GAO Report Finds VA, DOD Facility Lacks Information for Proper Oversight and Efficiency
A new GAO report found that the Department of Veterans Affairs (VA) and the Department of Defense (DOD) need to develop better information to monitor operations and improve efficiency at their joint facility in North Chicago.
The National Defense Authorization Act for Fiscal Year 2010 authorized VA and DOD to establish a five-year demonstration to integrate their medical facilities in North Chicago, Illinois. The act also required the agencies to submit a report of the demo and their recommendation as to whether it should continue operating as a fully integrated facility after the five years. GAO reviewed their report and found that it lacked specific time frames and interim milestones for making improvements, and an updated cost-effectiveness analysis.
GAO recommended that the agencies develop the missing time frames and milestones, and conduct a cost-effectiveness analysis.
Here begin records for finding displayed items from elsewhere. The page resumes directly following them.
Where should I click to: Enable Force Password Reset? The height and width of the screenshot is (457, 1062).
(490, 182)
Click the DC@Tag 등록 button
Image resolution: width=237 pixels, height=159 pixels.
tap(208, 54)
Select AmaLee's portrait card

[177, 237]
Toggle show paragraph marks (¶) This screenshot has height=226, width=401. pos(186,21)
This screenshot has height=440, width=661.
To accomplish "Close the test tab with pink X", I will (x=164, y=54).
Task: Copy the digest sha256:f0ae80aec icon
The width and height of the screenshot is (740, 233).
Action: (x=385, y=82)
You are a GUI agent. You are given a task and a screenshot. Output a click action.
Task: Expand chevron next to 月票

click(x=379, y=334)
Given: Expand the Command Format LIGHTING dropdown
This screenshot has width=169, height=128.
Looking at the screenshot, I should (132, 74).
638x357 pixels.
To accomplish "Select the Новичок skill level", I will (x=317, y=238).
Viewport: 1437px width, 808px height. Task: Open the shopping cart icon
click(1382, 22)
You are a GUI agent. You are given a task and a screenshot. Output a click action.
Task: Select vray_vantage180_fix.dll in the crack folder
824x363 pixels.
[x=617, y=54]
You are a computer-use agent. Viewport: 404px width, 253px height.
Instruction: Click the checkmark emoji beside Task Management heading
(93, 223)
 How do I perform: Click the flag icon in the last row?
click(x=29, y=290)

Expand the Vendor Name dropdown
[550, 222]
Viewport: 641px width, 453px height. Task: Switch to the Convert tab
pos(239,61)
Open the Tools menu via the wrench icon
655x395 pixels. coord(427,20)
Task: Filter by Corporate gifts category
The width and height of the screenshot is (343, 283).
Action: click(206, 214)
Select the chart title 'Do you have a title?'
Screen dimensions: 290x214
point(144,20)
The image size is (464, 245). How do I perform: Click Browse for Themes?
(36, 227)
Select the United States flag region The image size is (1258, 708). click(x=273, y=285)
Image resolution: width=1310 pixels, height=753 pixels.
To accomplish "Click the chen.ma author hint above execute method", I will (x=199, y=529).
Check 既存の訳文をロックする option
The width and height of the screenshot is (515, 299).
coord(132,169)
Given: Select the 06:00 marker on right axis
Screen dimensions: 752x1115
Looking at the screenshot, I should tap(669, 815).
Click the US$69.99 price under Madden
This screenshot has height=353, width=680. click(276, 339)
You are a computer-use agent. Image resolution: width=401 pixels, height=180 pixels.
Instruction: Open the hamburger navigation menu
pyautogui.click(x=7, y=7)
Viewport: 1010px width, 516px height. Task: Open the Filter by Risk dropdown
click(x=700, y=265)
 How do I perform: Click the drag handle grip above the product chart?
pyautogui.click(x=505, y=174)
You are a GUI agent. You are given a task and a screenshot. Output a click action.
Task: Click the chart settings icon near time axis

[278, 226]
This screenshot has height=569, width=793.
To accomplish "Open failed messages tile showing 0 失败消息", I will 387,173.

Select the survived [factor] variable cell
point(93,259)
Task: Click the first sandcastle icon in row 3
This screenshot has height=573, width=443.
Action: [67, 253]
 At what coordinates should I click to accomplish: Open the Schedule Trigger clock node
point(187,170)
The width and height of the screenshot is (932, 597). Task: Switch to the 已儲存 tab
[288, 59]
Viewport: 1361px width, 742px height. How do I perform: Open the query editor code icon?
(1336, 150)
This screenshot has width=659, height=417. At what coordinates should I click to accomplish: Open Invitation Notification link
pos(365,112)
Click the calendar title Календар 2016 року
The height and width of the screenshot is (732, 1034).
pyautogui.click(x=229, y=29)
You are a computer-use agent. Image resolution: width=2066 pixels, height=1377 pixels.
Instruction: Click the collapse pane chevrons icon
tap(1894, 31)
GAO Report Finds VHA Needs to Address Systemic, Long-standing Human Capital Challenges
A new GAO report found that the Veterans Health Administration is facing key human capital challenges that hamper its ability to effectively serve veterans. These challenges include skills gaps within medical centers’ HR offices and inadequate training for HR staff. Moreover, central HR offices have limited authority to oversee and hold medical centers accountable for delivering essential HR services, such as recruiting and training staff.
GAO recommended that VHA strengthen its central HR offices to ensure they can effectively oversee medical center HR staff and that VHA improve staff performance management at all levels and better support employee engagement.